= High Zero =

High Zero is an annual festival, beginning in 1999, of Experimental Free Improvised Music in Baltimore, Maryland, United States. It is hosted by the Red Room Collective, a volunteer group that sponsors weekly concerts in improvised music and experimental theater, film, poetry, etc. in a side room of Normals Books and Records. Since 2001, the festival has been hosted at Baltimore's Theatre Project space.

The festival focuses on non-idiomatic improvisation, vocal improvisation, instrument building, electronics, sound art, and community events. The main theatre-based performances aim to bring together improvisers who typically have never played together previously into novel live situations in front of festival audiences, creating, potentially, a new experience for both audience and performer.

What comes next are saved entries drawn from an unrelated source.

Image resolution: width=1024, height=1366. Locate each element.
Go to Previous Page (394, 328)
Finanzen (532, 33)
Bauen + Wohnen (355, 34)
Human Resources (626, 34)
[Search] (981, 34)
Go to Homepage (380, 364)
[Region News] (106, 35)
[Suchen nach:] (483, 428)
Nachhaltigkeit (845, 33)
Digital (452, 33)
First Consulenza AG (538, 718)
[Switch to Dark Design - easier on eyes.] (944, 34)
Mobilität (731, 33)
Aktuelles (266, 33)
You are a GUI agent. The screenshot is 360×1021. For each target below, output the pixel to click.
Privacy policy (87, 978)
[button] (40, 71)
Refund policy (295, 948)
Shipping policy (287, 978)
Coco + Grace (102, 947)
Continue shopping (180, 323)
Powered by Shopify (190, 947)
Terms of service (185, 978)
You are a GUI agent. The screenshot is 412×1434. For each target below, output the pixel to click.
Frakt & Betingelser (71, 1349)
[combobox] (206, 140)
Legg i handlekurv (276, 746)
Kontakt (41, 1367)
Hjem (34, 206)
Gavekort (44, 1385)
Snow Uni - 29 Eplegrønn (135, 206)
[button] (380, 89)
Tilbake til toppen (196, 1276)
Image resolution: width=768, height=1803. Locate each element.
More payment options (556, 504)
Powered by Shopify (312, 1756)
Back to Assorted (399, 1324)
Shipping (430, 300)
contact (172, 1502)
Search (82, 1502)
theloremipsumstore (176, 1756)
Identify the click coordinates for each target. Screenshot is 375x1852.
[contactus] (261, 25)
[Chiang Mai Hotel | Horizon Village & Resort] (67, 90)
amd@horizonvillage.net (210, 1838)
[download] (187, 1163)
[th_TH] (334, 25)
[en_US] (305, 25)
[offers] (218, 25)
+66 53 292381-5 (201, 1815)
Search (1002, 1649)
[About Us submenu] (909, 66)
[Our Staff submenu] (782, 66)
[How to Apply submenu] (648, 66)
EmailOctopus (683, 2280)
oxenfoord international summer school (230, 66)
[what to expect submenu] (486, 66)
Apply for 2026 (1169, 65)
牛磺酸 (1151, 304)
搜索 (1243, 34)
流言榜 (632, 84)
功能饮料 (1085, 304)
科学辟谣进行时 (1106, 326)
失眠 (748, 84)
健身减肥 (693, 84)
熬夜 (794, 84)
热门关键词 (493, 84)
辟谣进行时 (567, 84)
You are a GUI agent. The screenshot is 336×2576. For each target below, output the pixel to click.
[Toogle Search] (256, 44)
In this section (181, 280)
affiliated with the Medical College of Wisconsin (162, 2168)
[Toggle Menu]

High Zero draws from a large, international base of improvisors of many backgrounds, but traditionally gives half of the invitations for performance to Baltimore-based musicians.

High Jinx, a part of the festival focused on site-specific and community events, is a unique appendix to the festival. Typical events include a musical bike ride, an invented instrument band, a parade through Fells Point, and other outdoor performances.

The festival has yielded six CDs on the Recorded label, each based around a particular performer (in order of release: Carol Genetti, Joe McPhee, Katt Hernandez, Jack Wright, Oleyumi Thomas and Neil Feather), which have, as a result of the festival's format, yielded documents of scarcely documented performers, including John Berndt, Paul Hoskins, John Dierker, Jason Willett, Chet Pancake, James Coleman, Sean Meehan, Michael Johnsen, Jerry Lim, Ian Nagoski, Dan Breen, Dave Gross, Andy Hayleck, Helena Espvall, Evan Rapport, Keenan Lawler, Christopher Meeder, and Jim Baker.

==Notable performers==
- In 2005, Phil Minton, an internationally known vocal improvisor, performed and directed a Feral Choir at the festival.